Foto: freerangestock.comDas Institut für HIV-Forschung an der Universität Duisburg-Essen bereitet derzeit die größte systematische epidemiologische Studie für sexuell übertragbare Infektionskrankheiten vor, die jemals europaweit durchgeführt worden ist. Im europäischen Verbund soll untersucht werden, wie solche weit verbreiteten Krankheiten entstehen, und wie man die Verlässlichkeit von Vorbeugemaßnahmen, zum Beispiel Impfen, überprüfen kann.

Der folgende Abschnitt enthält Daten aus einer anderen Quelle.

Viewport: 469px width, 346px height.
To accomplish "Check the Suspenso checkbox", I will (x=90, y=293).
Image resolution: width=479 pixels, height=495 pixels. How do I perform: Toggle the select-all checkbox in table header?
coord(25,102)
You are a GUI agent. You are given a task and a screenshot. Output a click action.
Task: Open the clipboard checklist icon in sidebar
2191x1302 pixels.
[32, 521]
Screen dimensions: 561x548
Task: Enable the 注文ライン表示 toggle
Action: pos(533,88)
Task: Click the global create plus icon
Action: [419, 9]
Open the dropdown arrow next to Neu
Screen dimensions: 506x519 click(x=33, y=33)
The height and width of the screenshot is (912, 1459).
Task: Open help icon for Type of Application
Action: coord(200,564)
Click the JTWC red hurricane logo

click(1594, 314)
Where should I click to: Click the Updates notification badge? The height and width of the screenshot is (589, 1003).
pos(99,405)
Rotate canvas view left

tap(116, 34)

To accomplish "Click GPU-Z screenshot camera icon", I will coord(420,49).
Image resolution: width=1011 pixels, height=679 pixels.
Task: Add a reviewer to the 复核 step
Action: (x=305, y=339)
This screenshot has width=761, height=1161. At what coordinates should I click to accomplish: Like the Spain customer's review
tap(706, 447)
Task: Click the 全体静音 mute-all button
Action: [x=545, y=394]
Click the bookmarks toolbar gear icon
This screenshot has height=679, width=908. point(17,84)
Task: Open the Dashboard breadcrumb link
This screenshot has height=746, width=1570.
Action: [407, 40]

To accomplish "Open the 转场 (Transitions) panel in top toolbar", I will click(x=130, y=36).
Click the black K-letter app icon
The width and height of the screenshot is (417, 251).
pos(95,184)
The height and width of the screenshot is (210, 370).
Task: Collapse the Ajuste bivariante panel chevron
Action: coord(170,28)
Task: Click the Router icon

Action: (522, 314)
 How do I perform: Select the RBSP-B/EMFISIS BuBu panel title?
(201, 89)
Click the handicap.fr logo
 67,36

Die Studie startet Anfang des Jahres in mehreren europäischen Städten, darunter Barcelona, Bordeaux, Breslau, Budapest, Danzig, Madrid, Mailand, Paris, Rom, Stettin und Warschau. Eine ähnliche Studie läuft bereits in Berlin, Essen, Bochum, München, Hamburg, Köln und Frankfurt/M. Insgesamt sollen 5.500 Personen mit erhöhtem Risiko für eine sexuell übertragbare Infektion in beide Studien eingeschlossen werden.
Gefragt wird unter anderem danach, wie es zu HIV- und Hepatitis (A, B und C)-Epidemien kommt und wie sich die häufigsten sexuell übertragbaren Infektionen (STI) verbreiten.

Parallel zu dieser Studie wird ein europäisches Präventionsnetzwerk für HIV und STI aufgebaut, in dem Institute, Universitäten, Kliniken und Privatpraxen zusammenarbeiten. "Ziel ist, die Ausbreitung der sexuell übertragbaren Infektionskrankheiten zu verstehen, um Methoden für das Management dieser Infektionen zu entwickeln", erläutert Projektleiter Prof. Dr. Hendrik Streeck.